Tarefas:
[a] Responda a estas perguntas sobre o texto acerca do princípio da igualdade:
(i) Segundo Celso Ribeiro Bastos, o que a igualdade substancial postula?
(ii) Quem é citado ao concluir que tratamentos normativos diferenciados são compatíveis com a Constituição Federal?
(iii) Os serviços de que entidades o texto considera compatíveis com o princípio da igualdade?
[b] Continue o texto sobre o princípio da igualdade a partir do ponto em que ele termina.

Texto fornecido:

Celso Ribeiro Bastos, denominando
diferentemente a igualdade material, afirma:
A igualdade
substancial postula tratamento uniforme de todos os homens. Não
se trata, como se vê, de um tratamento igual perante o direito,
mas uma igualdade real e efetiva perante os bens da vida. [2]
Desse
modo, a Constituição não veda o tratamento
proporcionalmente diferenciado de pessoas em situações
diferentes, quando se busca com isso atingir um fim relativamente
importante e compatível com tal diferenciação.
Conclui Alexandre de Morais:
Assim, os tratamentos
normativos diferenciados são compatíveis com a
Constituição Federal quando verificada a existência
de uma finalidade razoavelmente proporcional ao fim visado. [3]
Não
só os serviços prestados pelas entidades arquivistas
são compatíveis com o princípio da igualdade,
como ajudam a preservá-lo dentro das relações de
mercado, sob o prisma de que o Estado e a sociedade não devem
tratar da mesma maneira quem cumpre com suas obrigações,
honrando suas dívidas, e aquele que procura esquivar-se dos
seus compromissos e fraudar credores. Assim, procura-se com isso
atingir o bem comum, o interesse público de manter a ordem e a
segurança nas relações.

Bloco de dados:
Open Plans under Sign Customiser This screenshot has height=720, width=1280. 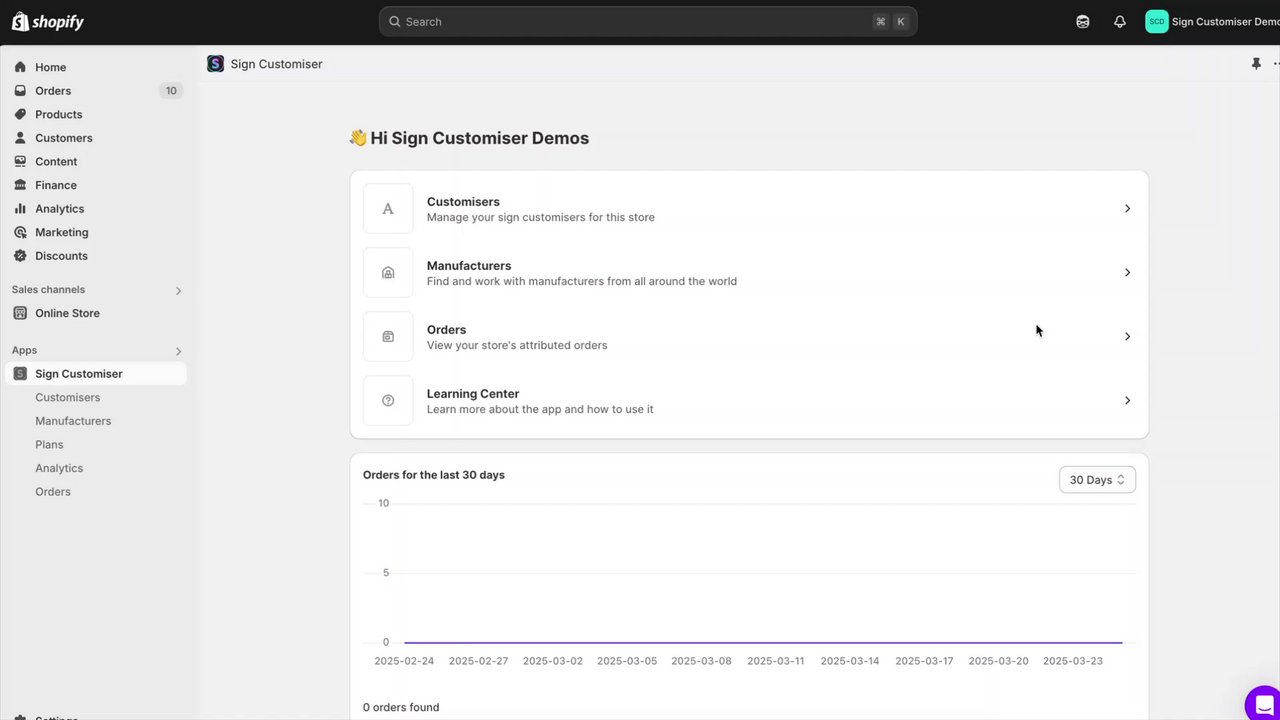click(49, 445)
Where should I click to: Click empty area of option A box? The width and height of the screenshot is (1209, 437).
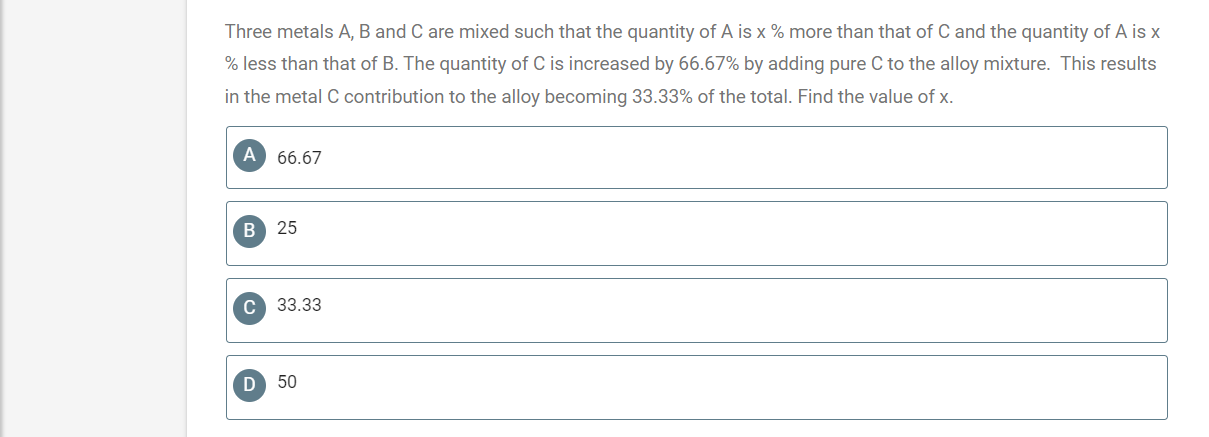740,157
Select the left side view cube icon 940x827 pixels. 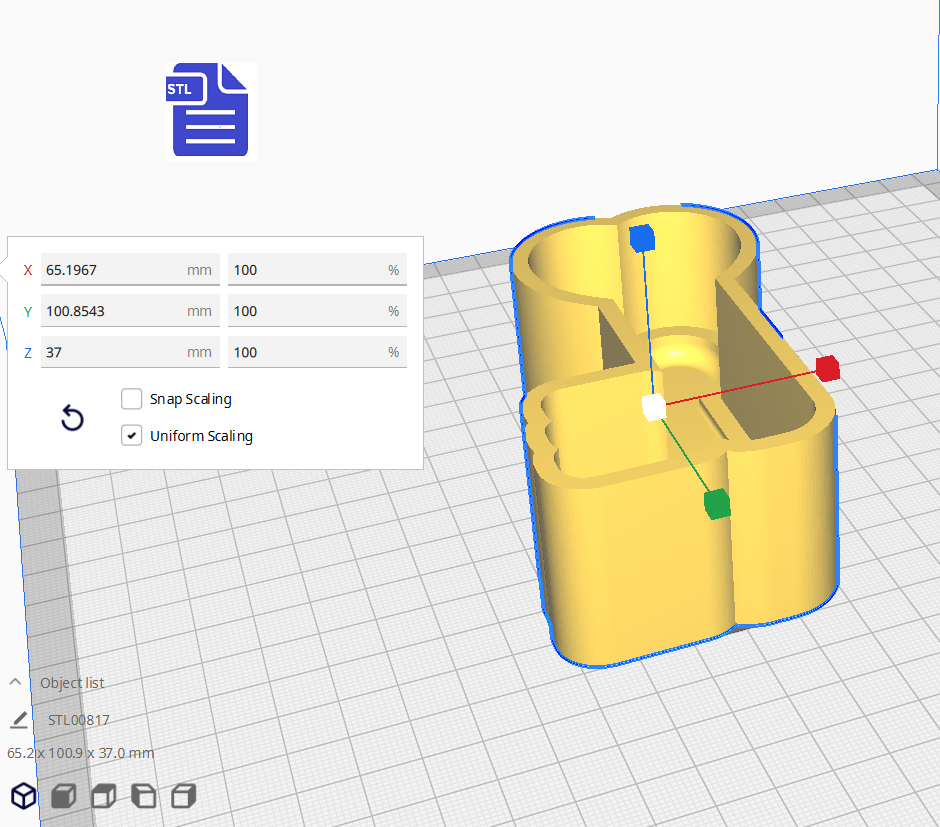click(x=144, y=796)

Respostas por tarefa:
[a]
(i) O tratamento uniforme de todos os homens.
(ii) Alexandre de Morais.
(iii) Das entidades arquivistas.

[b]
Celso Ribeiro
Bastos [4], comentando o princípio da isonomia, discorre in
verbis:
É crucial que nenhuma lesão existe ao
princípio se os critérios discriminatórios forem
aqueles que encerram valores prezados pela sociedade. Então,
seria lícito vedar o acesso á pessoas desonestas,
desonradas, grosseiras, de má reputação.
De
acordo com a explanação do jurista, infere-se que a
manutenção de cadastro de informações
sobre consumidores inadimplentes, com o objetivo de resguardar as
relações de crédito, constitui atividade
plenamente vinculada à defesa de valores aceitos pela própria
sociedade, como a honra no compromisso das obrigações,
a segurança dos negócios, bem como o repúdio à
má-fé.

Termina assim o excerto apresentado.